One bright spot has been local farmers markets, which have remained open alongside grocery stores despite restaurant closures. Plant It Forward farmers saw an increase in demand at these markets as of late, thanks in large part to grocery shortages created by panic-buying at supermarkets. “I think people probably didn’t score when they went to the grocery store and needed to find an alternative place to get fresh produce and other items,” Vallette said. “We were lucky that it was better than average sales over the weekend, but I don’t know that trend will continue.”

Plant It Forward Farms is also trying to ramp up interest in its farm share subscription, which allows Houstonians to pick up a weekly box of fresh produce grown by local farmers. Interest in Plant It Forward’s farm share, however, has been dampened by potential customers’ concerns about being in public spaces where others will pick up their orders. Compounding this problem is the closure of pick-up sites that are complying with recommended health guidelines around social distancing.

In response to these challenges, Plant It Forward is considering possibilities including home deliveries and canning overstock produce to later sell as a shelf-stable product. That said, preserving produce that would otherwise spoil requires Plant It Forward to can or pickle the products in commercial-grade facilities that have been approved by the city’s health department, which the organization has not yet secured.

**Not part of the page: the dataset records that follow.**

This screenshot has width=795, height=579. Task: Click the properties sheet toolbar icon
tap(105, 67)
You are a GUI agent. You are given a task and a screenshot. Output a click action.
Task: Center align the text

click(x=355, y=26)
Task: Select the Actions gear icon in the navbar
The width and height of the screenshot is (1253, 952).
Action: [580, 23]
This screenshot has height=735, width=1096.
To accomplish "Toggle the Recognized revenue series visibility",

“Tomato season always feels like this race, like there’s so many tomatoes and everybody’s so excited but we want to make sure we can sell all of them in a short time frame before they turn bad. So maybe this will be the year we’re forced to figure out canning tomatoes,” Vallette said. “So for all these chefs that are bored and have a commercial kitchen, we’re happy to do some tomato canning.”

Other local suppliers are also depending on increased retail sales to help soften the blow from lost restaurant sales, including Angleton wagyu beef purveyor R-C Ranch. “I fully understand that until we contain the virus we can’t go back to normal,” said Ryan Cade, one of R-C Ranch’s founders and the currently elected Precinct 2 Commissioner for Brazoria County. “The more people obey and pay attention to the quarantine demands, the quicker we can go back to normal.”

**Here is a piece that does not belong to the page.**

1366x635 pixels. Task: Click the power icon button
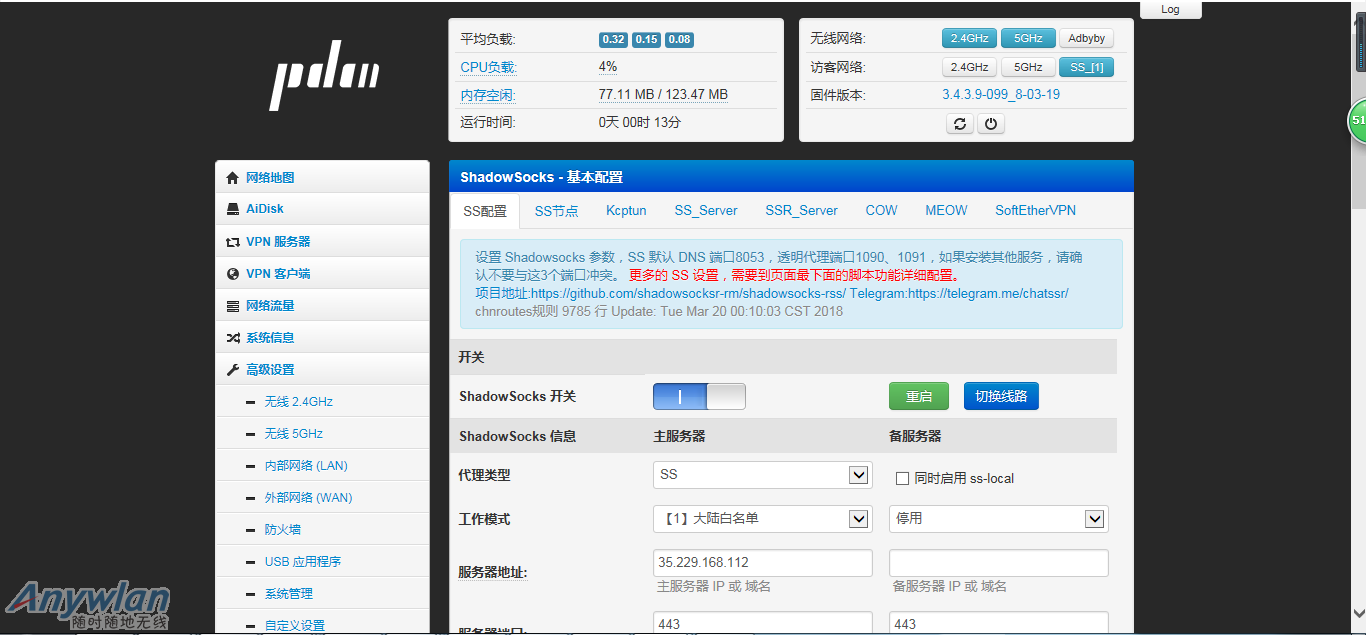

Like Plant It Forward, R-C Ranch is now looking directly to consumers, shifting its focus to generating more online sales and capitalizing on its presence at Houston meat markets, including League City’s Stone Cold Meats. “We’ve completely waived shipping for orders in the state of Texas when people buy online,” Cade said. “Go online, buy a couple ribeyes and a couple pounds of ground meat and a baseball cap, and we’re going to deliver it to you for free.”

Karyn Medders, whose Chubby Dog Farms provides whole hogs and giant cuts of pork to restaurants across the state, is also shifting her business to focus more on individual consumers as restaurants cancel their orders. “We’ve had whole pig orders canceled, and foresee our standing orders being canceled, although that hasn’t been confirmed,” Medders says. “We’ve had to switch gears and focus on retail, and our pork processing in the foreseeable future will be retail cuts.”

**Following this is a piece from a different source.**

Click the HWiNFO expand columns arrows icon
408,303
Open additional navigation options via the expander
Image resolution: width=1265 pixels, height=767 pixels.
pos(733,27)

Even with these measures, Cade still expects the impact of the restaurant closures and social distancing to send shocks through the supply chain. But he’s hopeful that customer demand for high-quality meats will be enough to sustain his business over the long term. “People more than ever want to know where their food comes from. They want to understand the story, they want high quality food, they want to know about antibiotic and growth hormone use,” he said. “I think that the demand will always be there. But yes, I think in the short term, it’s going to hurt everybody.”